O esporte é abordado com uma visão política e sociológica, questão fundamental no país que concentra o maior número de estádios em uma região metropolitana: incríveis 36 na Grande Buenos Aires. O livro também ajuda a destrinchar as razões para o futebol no país vizinho ser tão mais violento que no Brasil e com solução mais complexa que na Inglaterra, que conseguiu banir os hooligans — a Argentina registra 346 mortes em estádios desde 1922.

Eleições de outubro

Mas a grande missão de “¿Qué pasa, Argentina?” é ajudar a explicar o país, que passou de umas nações mais ricas do mundo a uma sucessão de crises, que empobrece a população que, outrora, orgulhava-se por suas condições sociais e era vista como esnobe e egocêntrica pelos vizinhos.

— Entender as origens da crise argentina é fundamental para entender seu presente. São 80anos de dar voltas em círculos, sem encontrar saídas, e aprofundando cada vez mais os problemas econômicos, sociais e políticos. O colapso atual, que deve piorar, é consequência de décadas de decisões equivocadas, políticas erráticas, golpes de Estado e desgaste da democracia — disse Figueiredo.

O livro se torna ainda mais essencial diante das eleições de outubro, que têm como favorito Javier Milei contra o governista Sergio Massa (atual ministro da Economia de Alberto Fernádez) e Patricia Bullrich (que foi ministra no governo do ex-presidente Mauricio Macri). O candidato da extrema direita, vencedor das primárias de agosto, propõe a dolarização da economia e o fim do Banco Central, além de desdenhar o Mercosul, com respingos diretos do lado de cá da fronteira.

— O fenômeno do líder de extrema direita Javier Milei, favorito nas presidenciais de 22 de outubro, faz sentido quando mergulhamos na História argentina. Milei promete aos argentinos voltar ao passado glorioso das primeiras décadas do século XX, quando a Argentina estava entre os dez países mais ricos do mundo, e despertou esperança num contexto de profunda crise dos partidos tradicionais — disse a autora.

Nova diáspora

Baseada em sua vivência — e inspirado pelo pai, o jornalista Newton Carlos, um dos pioneiros no jornalismo internacional e amante da América Latina, falecido em 2019 aos 91 anos — Janaína Figueiredo consegue estabelecer comparações e paralelos com o Brasil que facilitam a compreensão de um país tão complexo, intenso e apaixonante como a Argentina.

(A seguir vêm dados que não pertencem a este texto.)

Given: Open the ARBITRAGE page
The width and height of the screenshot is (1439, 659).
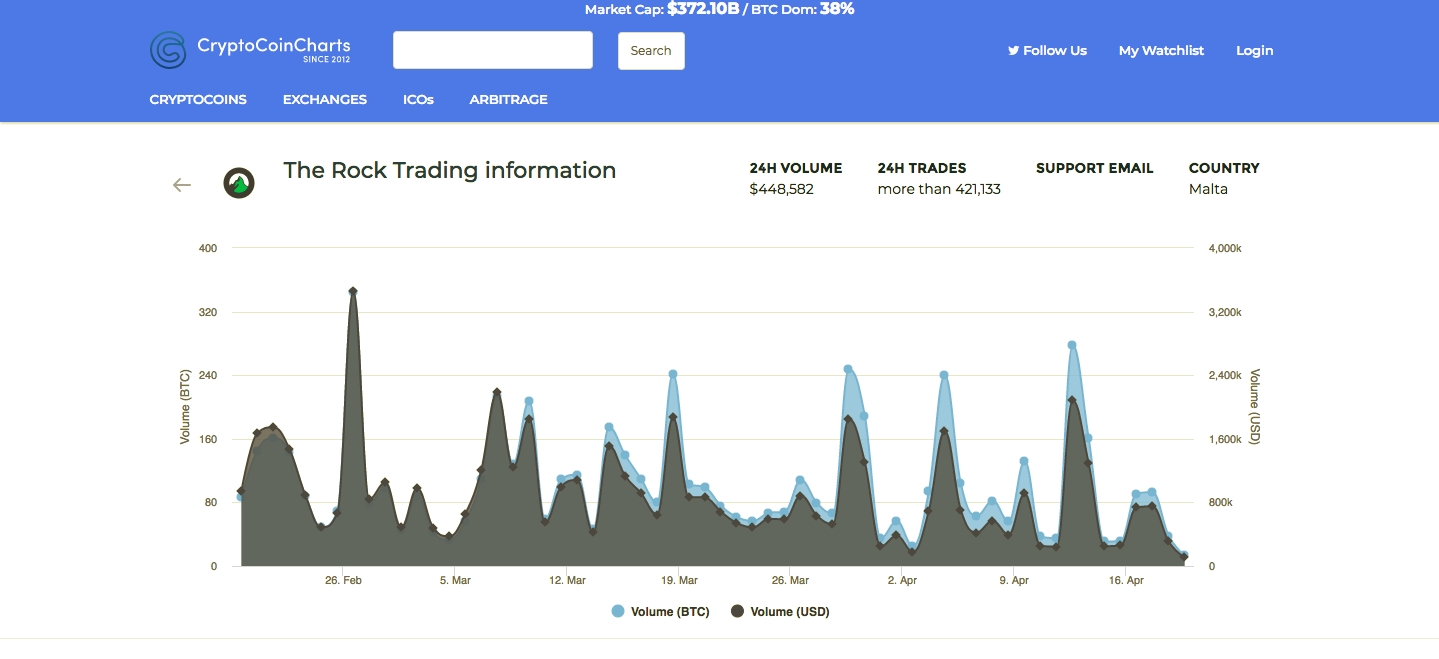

— A Argentina é um parceiro estratégico do Brasil na região. Conhecer melhor o país de nossos hermanos é importante e necessário porque tudo o que acontece por lá tem impacto em nosso país. O livro busca aproximar os brasileiros de um país que os fascina, mas sobre o qual muitos conhecem pouco.

Embora no imaginário de muitos ainda exista uma Argentina sofisticada, com cultura forte no tango, na gastronomia, no cinema e na literatura, nos últimos anos ampliou-se a percepção de um país que convive com crises intermináveis que se sobrepõem, inflação fora de controle e uma queda do padrão de vida e do poder de compra com poucos paralelos no mundo. O desafio para a reconstrução do país vizinho, que em grande medida influencia o Brasil, é retratado junto com uma forte visão do novo êxodo de argentinos, em uma diáspora em busca de alternativas e novas perspectivas.

Como conclui Figueiredo: “Se o Brasil não é para amadores, a Argentina não é para os fracos.”